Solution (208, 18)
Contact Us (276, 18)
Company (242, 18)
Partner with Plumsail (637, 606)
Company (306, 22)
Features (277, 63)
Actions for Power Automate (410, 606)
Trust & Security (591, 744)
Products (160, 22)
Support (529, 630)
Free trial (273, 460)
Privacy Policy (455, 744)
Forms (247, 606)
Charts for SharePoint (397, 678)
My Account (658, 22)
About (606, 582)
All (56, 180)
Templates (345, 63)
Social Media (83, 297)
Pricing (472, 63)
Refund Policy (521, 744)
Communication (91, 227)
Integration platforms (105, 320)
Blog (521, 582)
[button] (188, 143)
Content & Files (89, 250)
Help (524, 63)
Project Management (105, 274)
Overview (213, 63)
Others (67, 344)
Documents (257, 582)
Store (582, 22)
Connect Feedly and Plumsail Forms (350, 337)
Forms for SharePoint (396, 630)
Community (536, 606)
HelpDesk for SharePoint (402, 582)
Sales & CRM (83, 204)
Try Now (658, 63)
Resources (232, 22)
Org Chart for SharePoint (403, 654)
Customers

————————

## Work to do
Update the entries above by changing every "Company" to "Our Company", with all else kept the same.

## Full solution
Solution (208, 18)
Contact Us (276, 18)
Our Company (242, 18)
Partner with Plumsail (637, 606)
Our Company (306, 22)
Features (277, 63)
Actions for Power Automate (410, 606)
Trust & Security (591, 744)
Products (160, 22)
Support (529, 630)
Free trial (273, 460)
Privacy Policy (455, 744)
Forms (247, 606)
Charts for SharePoint (397, 678)
My Account (658, 22)
About (606, 582)
All (56, 180)
Templates (345, 63)
Social Media (83, 297)
Pricing (472, 63)
Refund Policy (521, 744)
Communication (91, 227)
Integration platforms (105, 320)
Blog (521, 582)
[button] (188, 143)
Content & Files (89, 250)
Help (524, 63)
Project Management (105, 274)
Overview (213, 63)
Others (67, 344)
Documents (257, 582)
Store (582, 22)
Connect Feedly and Plumsail Forms (350, 337)
Forms for SharePoint (396, 630)
Community (536, 606)
HelpDesk for SharePoint (402, 582)
Sales & CRM (83, 204)
Try Now (658, 63)
Resources (232, 22)
Org Chart for SharePoint (403, 654)
Customers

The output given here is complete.